REQUIRED TASKS —
#1 Copy everything from "The velocity contours" down to "Te = 10 °C." in the ejector excerpt, replacing "nozzle" with "jet".
#2 List every value of γA named in the ejector excerpt.

SELECTED EXCERPT —

The velocity contours of ejectors with different γA are shown in Figure 5 for further study. It can be seen that the primary flow accelerates from subsonic speed to supersonic speed in the Laval nozzle, and the velocity along the axis increases continuously after exiting the nozzle. A series of normal shock waves called the shock train can be observed downstream of the nozzle exit section. According to the law of momentum conservation, a higher primary flow velocity is corresponding to a smaller primary flow pressure. The pressure of the primary flow drops to about 1000 Pa at the outlet of the nozzle. As a result, the secondary flow is entrained into the mixing chamber spontaneously at Te = 10 °C.
Figure 6 is the localized velocity contours and stream trace line in mixing chamber. From Figure 6, a ‘light-colored wing-shaped’ area can be seen clearly when γA = 16. Then, the pressure in this area is lower than other places in the mixing chamber, and the ‘light-colored wing-shaped’ area becomes smaller with decreasing γA. In other words, the low pressure area in the mixing chamber becomes larger when γA increases. Therefore, the entrainment ratio increases. Focus on the detail views of the stream trace line pattern in Figure 6, there is a small vortex around the outlet end of the mixing chamber when γA = 9. However, the vortex disappeared when γA = 12.25 and 16. The reason is that when γA is larger than 9, the primary flow expands adequately in the mixing chamber and the pressure of the primary flow can drop to lower level, hence the entrainment ratio can reach a higher value. However, increasing the area ratio improves the entrainment ratio, but also induces a low critical back pressure. From the point of energy loss, a larger area ratio gives more space for the mixing flow to expand and mix, resulting in the energy loss of the mixing flow along the radial direction increases correspondingly. This results in reduced the critical back pressure. In conclusion, for a given working condition, decreasing the γA resulted in a worse entrainment ratio. But the ejector could operate at a higher critical back pressure and would therefore be particularly suitable for changing condenser conditions in real applications.

RECORDED DATA —
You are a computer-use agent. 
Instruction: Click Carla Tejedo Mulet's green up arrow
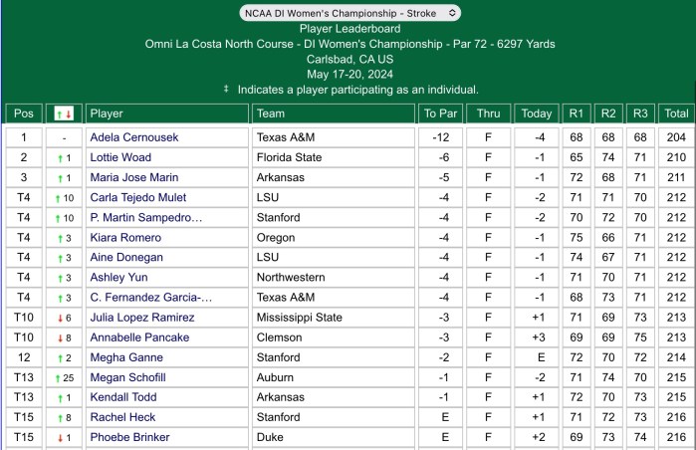pos(59,198)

FINAL ANSWERS —
#1
The velocity contours of ejectors with different γA are shown in Figure 5 for further study. It can be seen that the primary flow accelerates from subsonic speed to supersonic speed in the Laval jet, and the velocity along the axis increases continuously after exiting the jet. A series of normal shock waves called the shock train can be observed downstream of the jet exit section. According to the law of momentum conservation, a higher primary flow velocity is corresponding to a smaller primary flow pressure. The pressure of the primary flow drops to about 1000 Pa at the outlet of the jet. As a result, the secondary flow is entrained into the mixing chamber spontaneously at Te = 10 °C.

#2 16, 9, 12.25